Where the line containing "Given: Open the Backup Plan three-dot menu" appears, begin retyping; continue exactly through the final line of the data. Omit every picture.

Segment Start: INFORMATION GIVEN

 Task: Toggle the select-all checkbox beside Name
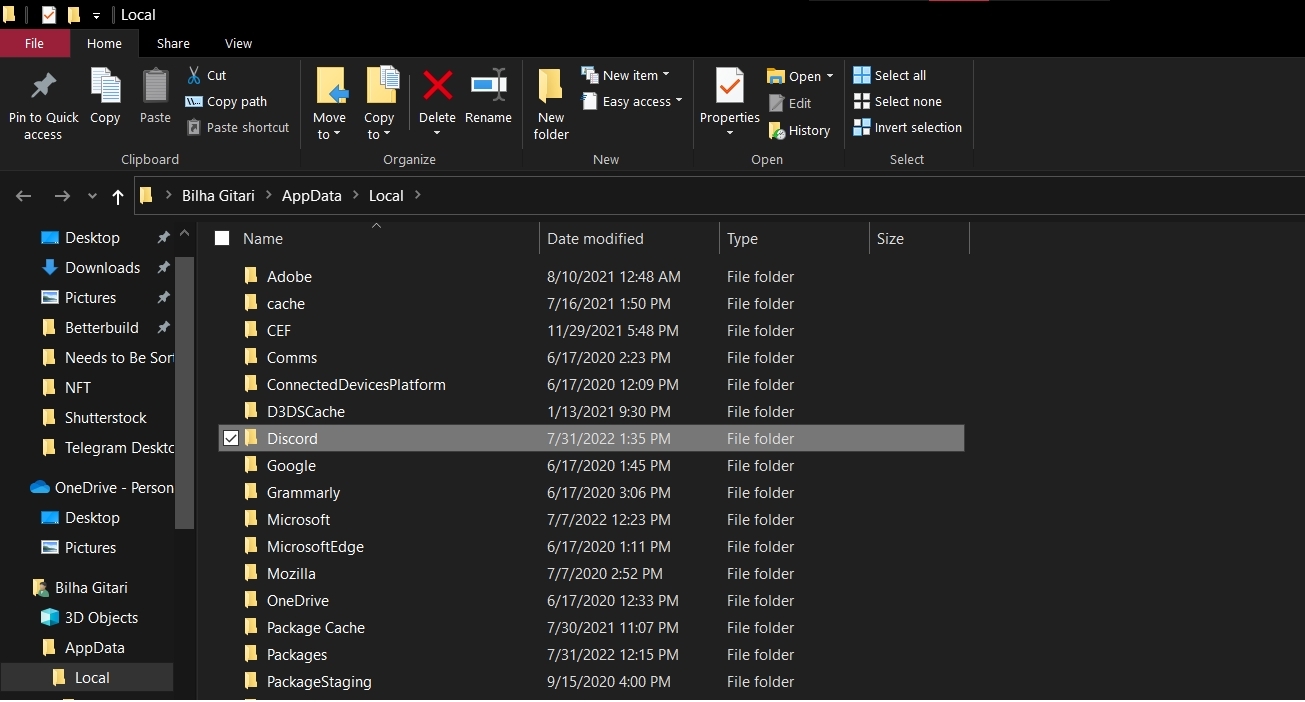(222, 238)
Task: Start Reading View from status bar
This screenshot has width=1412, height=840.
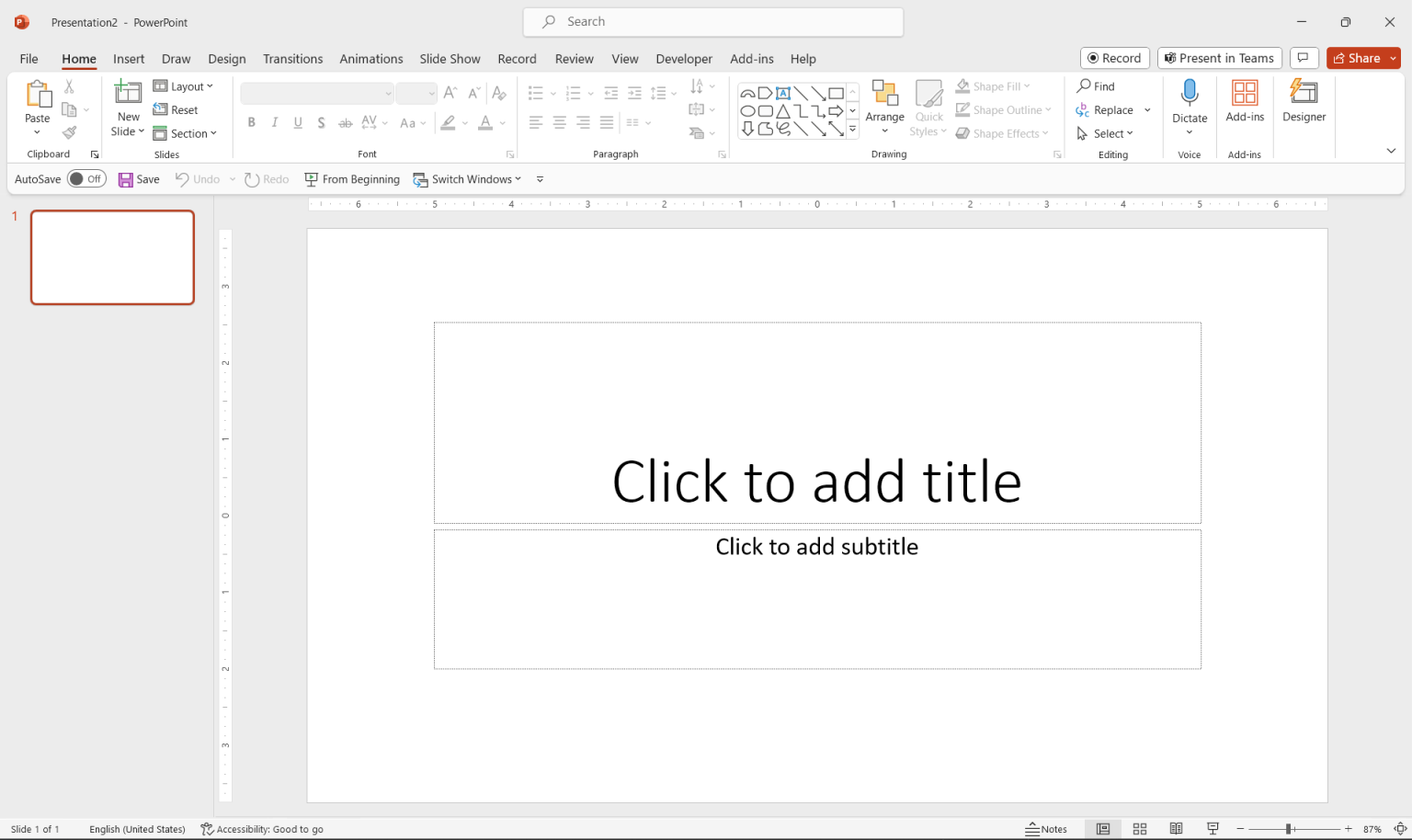Action: pos(1176,828)
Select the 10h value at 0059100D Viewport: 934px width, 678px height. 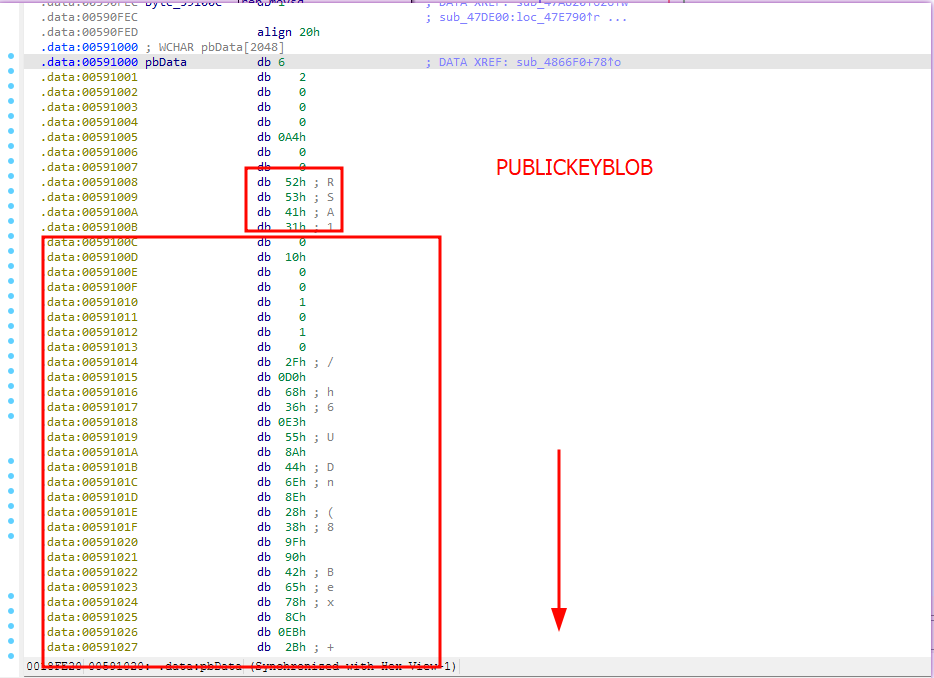coord(295,257)
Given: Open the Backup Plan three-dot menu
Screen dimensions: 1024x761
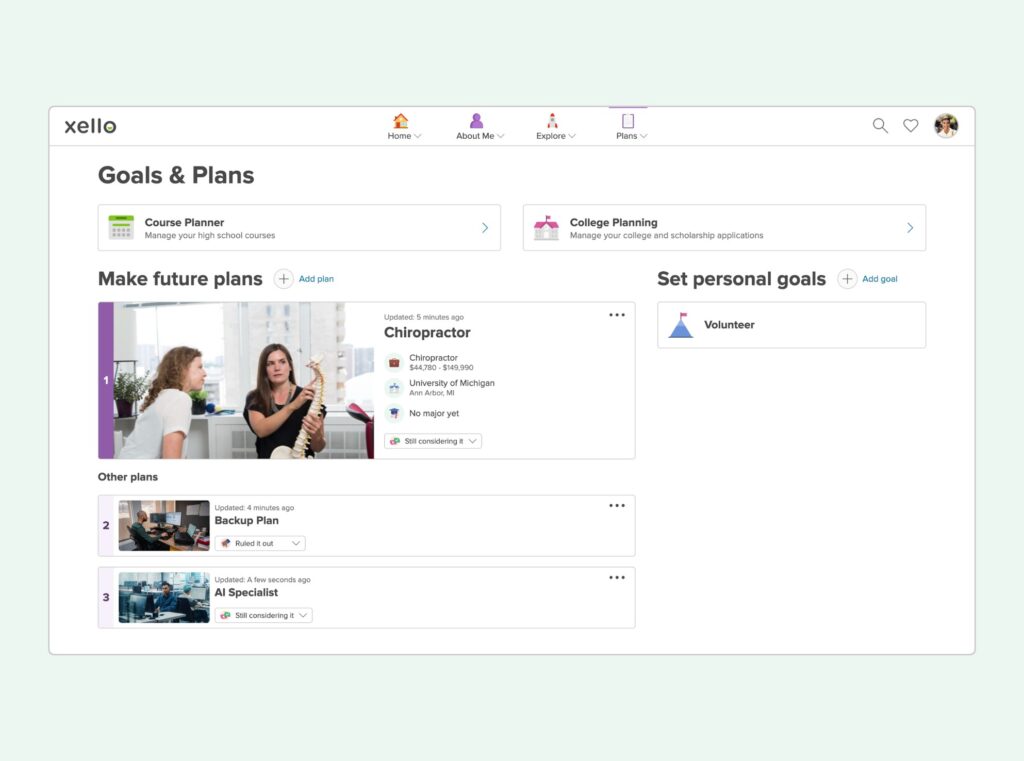Looking at the screenshot, I should click(x=617, y=506).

Segment End: INFORMATION GIVEN

**OUTPUT:**
Given: Open the Backup Plan three-dot menu
Screen dimensions: 1024x761
Looking at the screenshot, I should click(x=617, y=506).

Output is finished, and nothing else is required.